Institute of Statistical Science, Academia Sinica, Taiwan.
Biometrics. 2019 Mar;75(1):245-255. doi: 10.1111/biom.12926. Epub 2018 Jul 27.
Sufficient dimension reduction (SDR) continues to be an active field of research. When estimating the central subspace (CS), inverse regression based SDR methods involve solving a generalized eigenvalue problem, which can be problematic under the large-p-small-n situation. In recent years, new techniques have emerged in numerical linear algebra, called randomized algorithms or random sketching, for high-dimensional and large scale problems. To overcome the large-p-small-n SDR problem, we combine the idea of statistical inference with random sketching to propose a new SDR method, called integrated random-partition SDR (iRP-SDR). Our method consists of the following three steps: (i) Randomly partition the covariates into subsets to construct an envelope subspace with low dimension. (ii) Obtain a sketch of the CS by applying a conventional SDR method within the constructed envelope subspace. (iii) Repeat the above two steps many times and integrate these multiple sketches to form the final estimate of the CS. After describing the details of these steps, the asymptotic properties of iRP-SDR are established. Unlike existing methods, iRP-SDR does not involve the determination of the structural dimension until the last stage, which makes it more adaptive to a high-dimensional setting. The advantageous performance of iRP-SDR is demonstrated via simulation studies and a practical example analyzing EEG data.

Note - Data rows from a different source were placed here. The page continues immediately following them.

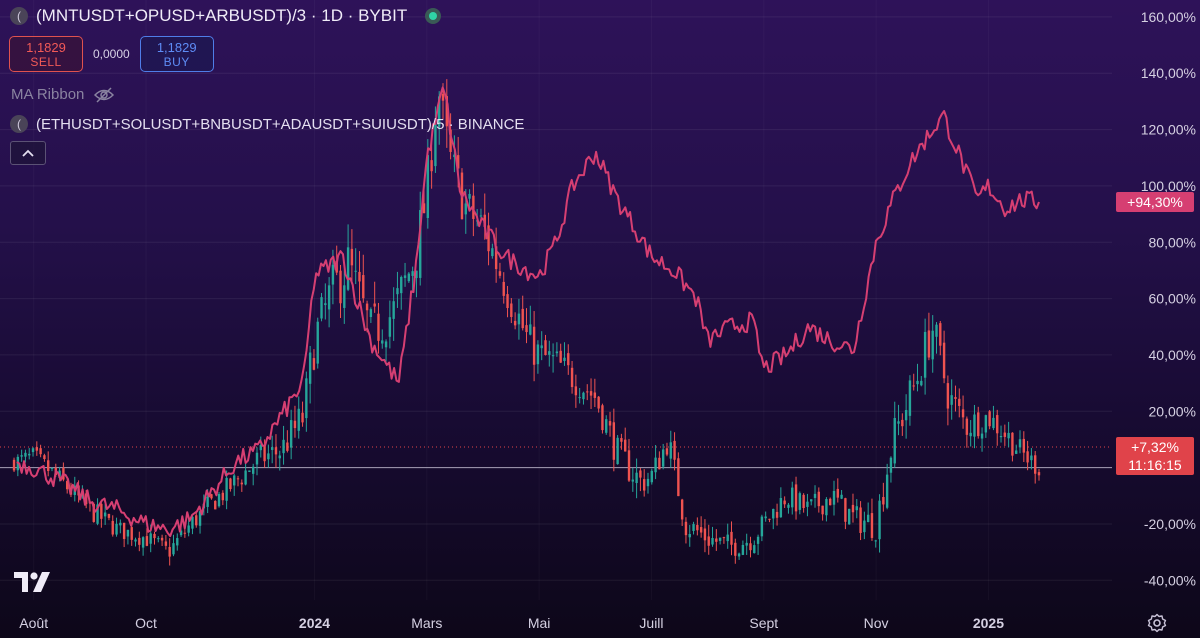  What do you see at coordinates (48, 94) in the screenshot?
I see `indicator-name: MA Ribbon` at bounding box center [48, 94].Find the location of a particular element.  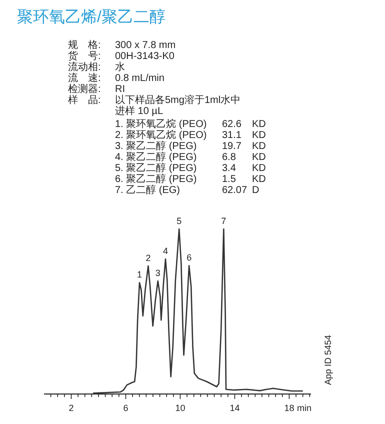

text: 62.6 is located at coordinates (232, 124).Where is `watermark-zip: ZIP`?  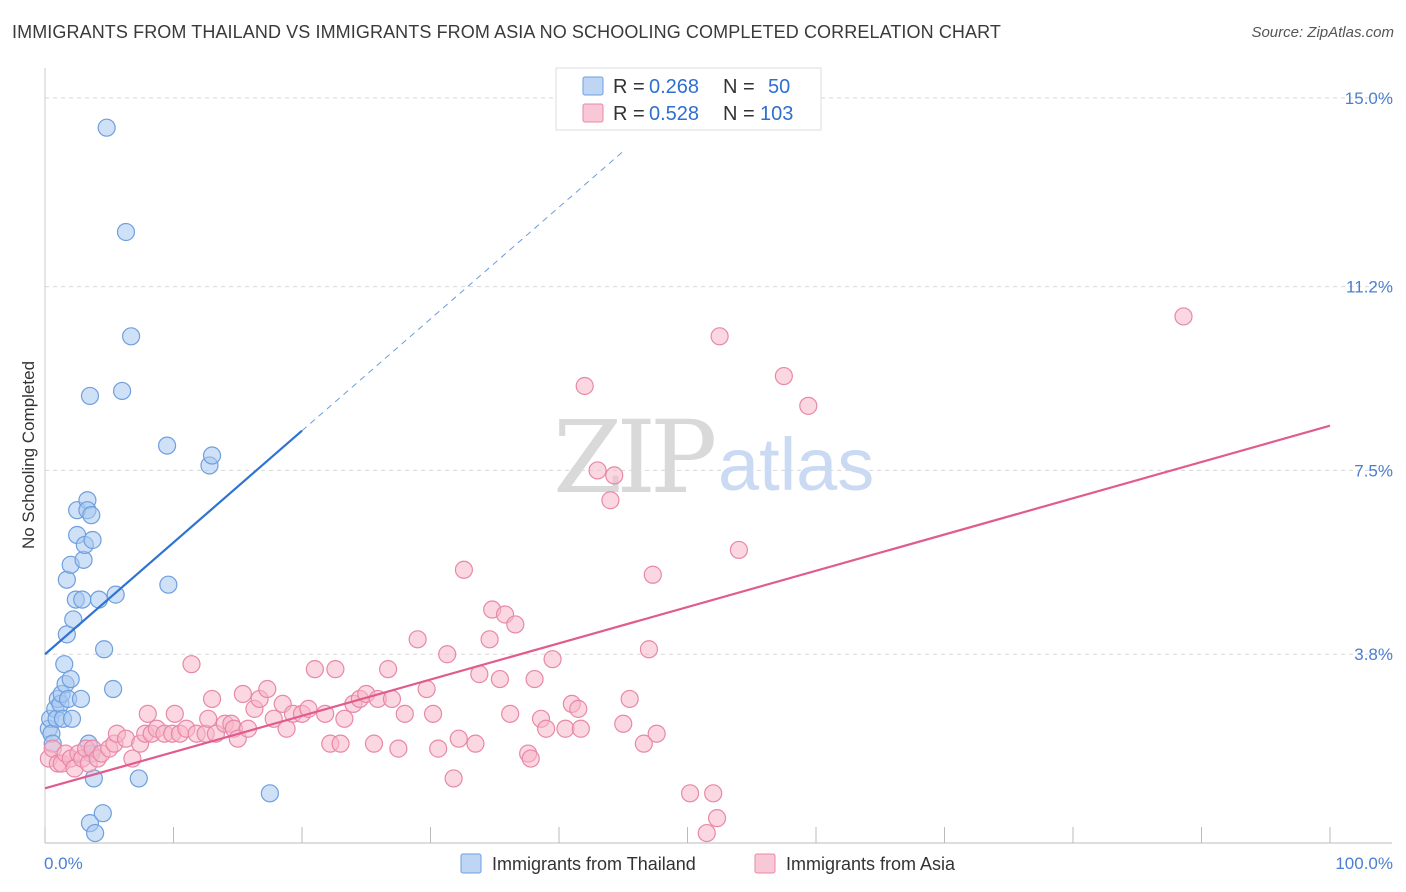 watermark-zip: ZIP is located at coordinates (634, 458).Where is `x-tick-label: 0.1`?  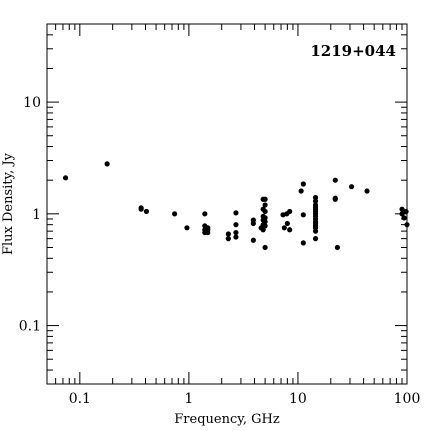 x-tick-label: 0.1 is located at coordinates (80, 399).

充分降维(SDR)仍然是一个活跃的研究领域。在估计中心子空间(CS)时,基于逆回归的SDR方法涉及求解一个广义特征值问题,在高维小样本情况下这可能会出现问题。近年来,数值线性代数中出现了一些新技术,称为随机算法或随机抽样,用于解决高维和大规模问题。为了克服高维小样本SDR问题,我们将统计推断的思想与随机抽样相结合,提出了一种新的SDR方法,称为集成随机划分SDR(iRP-SDR)。我们的方法包括以下三个步骤:(i)将协变量随机划分为子集,以构建一个低维的包络子空间。(ii)在构建的包络子空间内应用传统的SDR方法获得CS的一个抽样。(iii)多次重复上述两个步骤,并整合这些多个抽样以形成CS的最终估计。在描述了这些步骤的细节之后,建立了iRP-SDR的渐近性质。与现有方法不同,iRP-SDR直到最后阶段才涉及结构维度的确定,这使得它更适应高维设置。通过模拟研究和一个分析脑电图数据的实际例子证明了iRP-SDR的优越性能。